Made between the lighthearted The Thirty-Nine Steps (1935) and the dark Sabotage (1936), Secret Agent reflects elements of both. The combination is not always a successful one, but that doesn't keep Secret Agent from securing its place as an important work in the Hitchcock canon.
John Gielgud portrays an Army officer who agrees to undertake an important espionage mission during World War I. After a fake funeral, he is given a new identity as Richard Ashenden and is paired with a veteran agent simply known as The General (Peter Lorre). Their mission is to travel to Switzerland, uncover the identity of an enemy agent staying at the Excelsior Hotel, and ensure the spy does not reach Constantinople--even if it means murder.
|John Gielgud and Madeleine Carroll.|
Ashenden and The General gain a valuable clue when they uncover a corpse in an Alpine church, the dead man's hand clutching a button apparently ripped from the murderer's clothes. That evening, Ashenden meets Mr. Caypor, a British tourist traveling with his mother and who is missing a familiar-looking button. Unable to confirm that Caypor is their man--but aware that he will soon leave Switzerland--Ashenden and the General murder him in the mountains. That evening, Ashenden receives a telegram that reads: "Your message is received. You are after the wrong man. Look elsewhere." Guilt stricken over having helped kill an innocent man, Ashenden also realizes he has failed in his mission.
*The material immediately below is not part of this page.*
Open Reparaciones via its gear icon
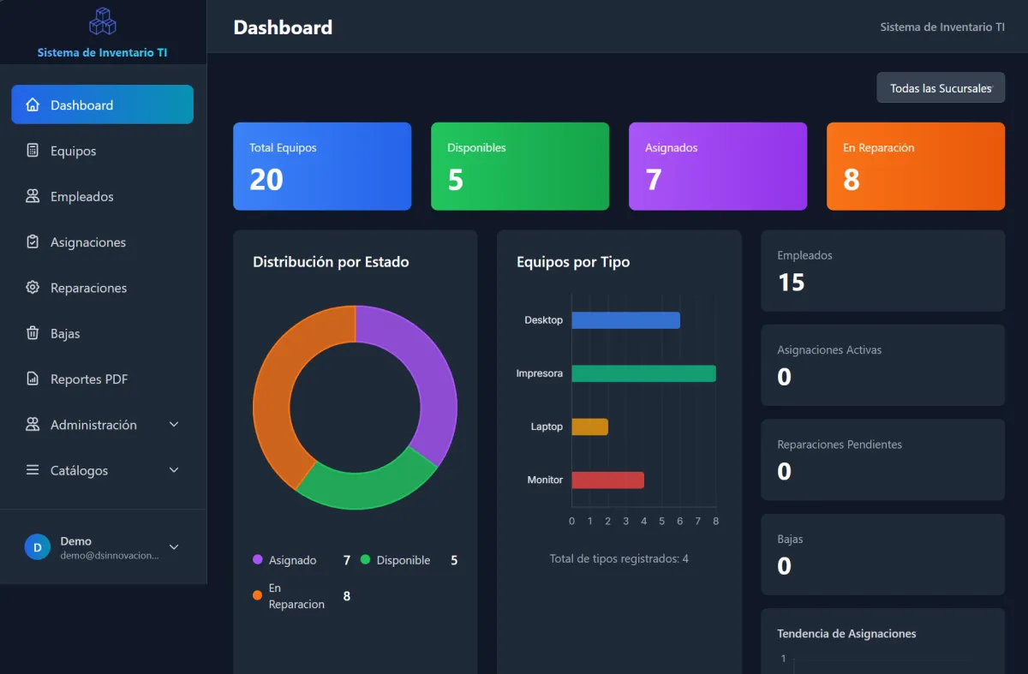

|Peter Lorre and Gielgud.|
|Ashenden's view through the telescope.|
The second half of Secret Agent reflects the dark tone of Sabotage, as Ashenden and (especially) Elsa struggle with the guilt over the death of an innocent man. Elsa wants no further involvement with the espionage mission, one she undertook naively for "excitement and danger." The General, on the other hand, is prepared to do whatever is required and if there's some collateral damage, then so be it. That leaves Ashenden in the middle, torn between his guilt and his sense of patriotic duty.
|The chase through the chocolate factory.|
Thematically, many familiar Hitchcock plot devices can be found in Secret Agent: the amateur thrust into an espionage plot (e.g., Saboteur, North By Northwest); the use of false identities (e.g., Spellbound, Stage Fright, Vertigo); the outwardly charming villain (e.g., Notorious); and moral dilemmas (e.g., Vertigo, I Confess).
In conclusion, Secret Agent may not be top-tier Hitchcock, but it's a thought-provoking film and required viewing for any fan of the Master of Suspense.